Interior, closure, boundary

Given any set A, the interior int(A) is the set of points that sit comfortably inside A — points a with some ball B(a, r) ⊆ A. It is the largest open set contained in A. The closure cl(A) is the smallest closed set containing A; equivalently, it is A together with all points that A presses up against. The boundary ∂A is what is left when you subtract the interior from the closure: ∂A = cl(A) \ int(A) — the skin of the set, the points that are neither safely inside nor safely outside.
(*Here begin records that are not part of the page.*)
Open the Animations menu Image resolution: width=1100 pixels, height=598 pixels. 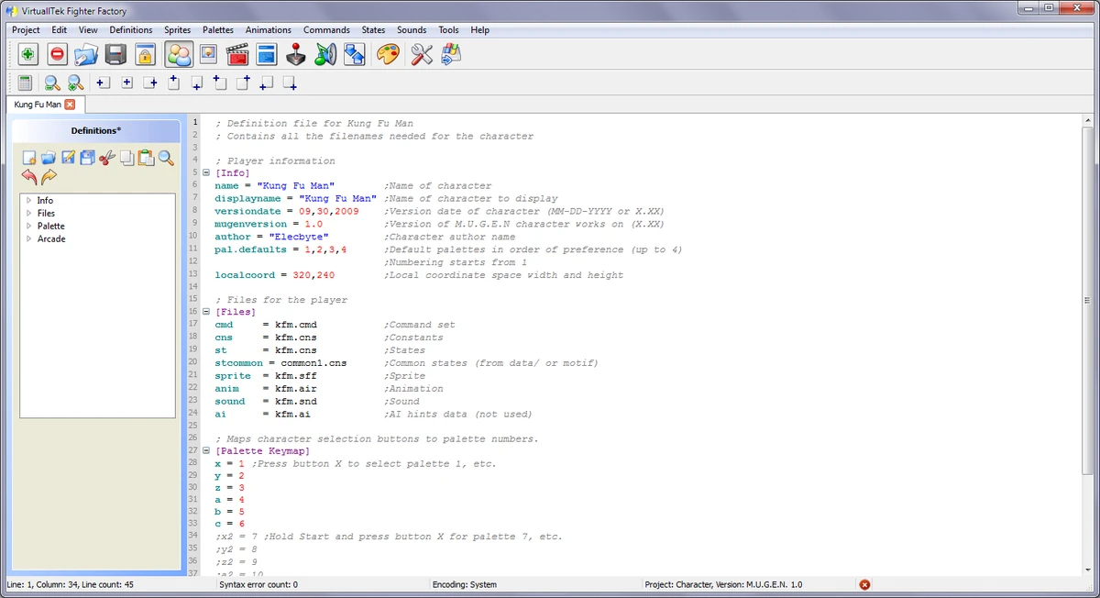pyautogui.click(x=268, y=29)
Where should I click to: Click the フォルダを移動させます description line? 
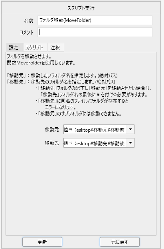pos(29,56)
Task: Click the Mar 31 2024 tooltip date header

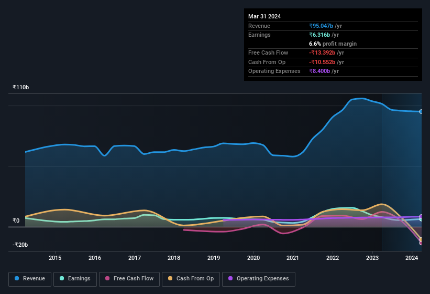Action: coord(264,16)
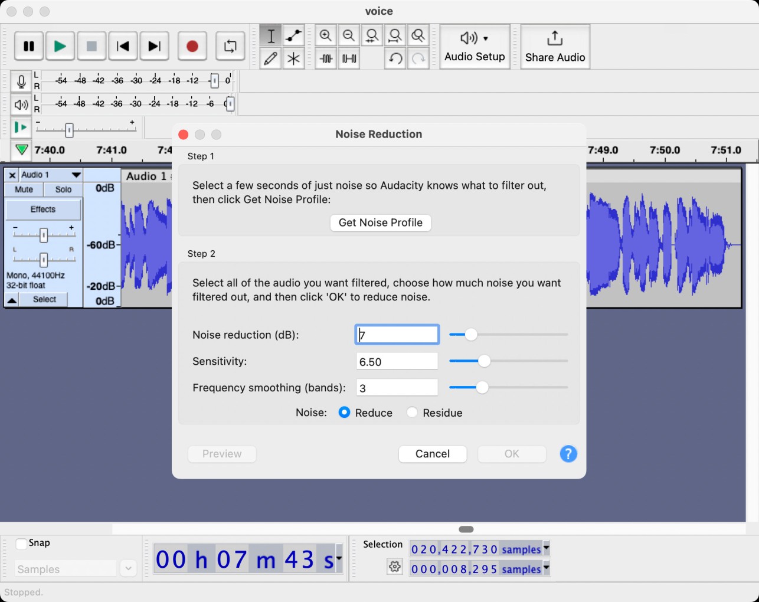Choose the Residue radio option

(412, 413)
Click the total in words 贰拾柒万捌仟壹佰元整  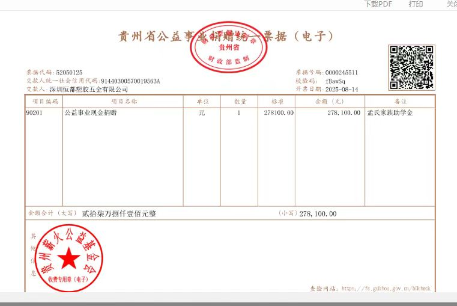click(x=118, y=213)
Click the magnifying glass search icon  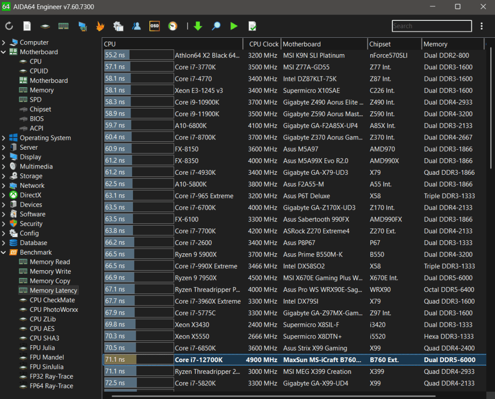coord(216,26)
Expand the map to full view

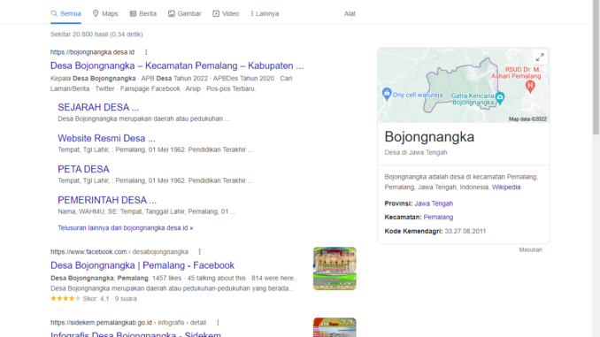[540, 57]

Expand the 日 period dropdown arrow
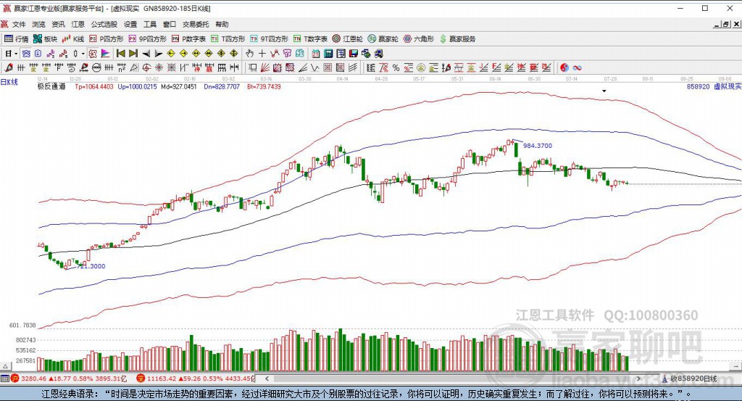16,53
Take A = (0, 1] on the real line. Its interior is (0, 1) — the endpoint 1 has no ball staying inside A. Its closure is [0, 1] — the point 0 is pressed against by points of A as close as we like. Its boundary is the two-point set {0, 1}. A point a is a limit point of A if every ball around it contains a point of A other than a itself; the closure is exactly A together with all its limit points.

Convergence, transplanted

On the real line, x_n → L means: for every epsilon > 0 there is an index N so that |x_n − L| < epsilon for all n ≥ N. To define convergence in a metric space we change exactly one symbol — replace |x_n − L| with d(x_n, L). A sequence (x_n) converges to L in (X, d) if for every epsilon > 0 there is N such that d(x_n, L) < epsilon whenever n ≥ N. Equivalently: x_n is eventually inside every ball around L. The entire epsilon-N machinery survives the move intact.

One inheritance is worth proving: limits are unique. The argument is the classic triangle-inequality squeeze, and it works in any metric space because the only tools it uses are the axioms themselves.

Claim: in any metric space a sequence has at most one limit.

Suppose x_n -> L and x_n -> M.  We show L = M.
Fix any epsilon > 0.

From x_n -> L: there is N1 with d(x_n, L) < epsilon/2 for n >= N1.
From x_n -> M: there is N2 with d(x_n, M) < epsilon/2 for n >= N2.

Pick any n >= max(N1, N2).  By the triangle inequality,

      d(L, M) <= d(L, x_n) + d(x_n, M)
              <  epsilon/2 + epsilon/2
              =  epsilon.

So d(L, M) < epsilon for EVERY epsilon > 0.
The only non-negative number smaller than every epsilon is 0,
so d(L, M) = 0, and by the identity axiom L = M.   QED

Uniqueness of limits — pure triangle inequality, valid in every metric space.

Closed sets, sequentially

Convergence gives a second, often more usable description of closedness. A set F is closed if and only if it is sequentially closed: whenever a sequence of points of F converges, its limit also lies in F. This is why “closed” feels like “contains its own limits.” To show a set is closed, a clean strategy is to grab a convergent sequence inside it and prove the limit cannot escape.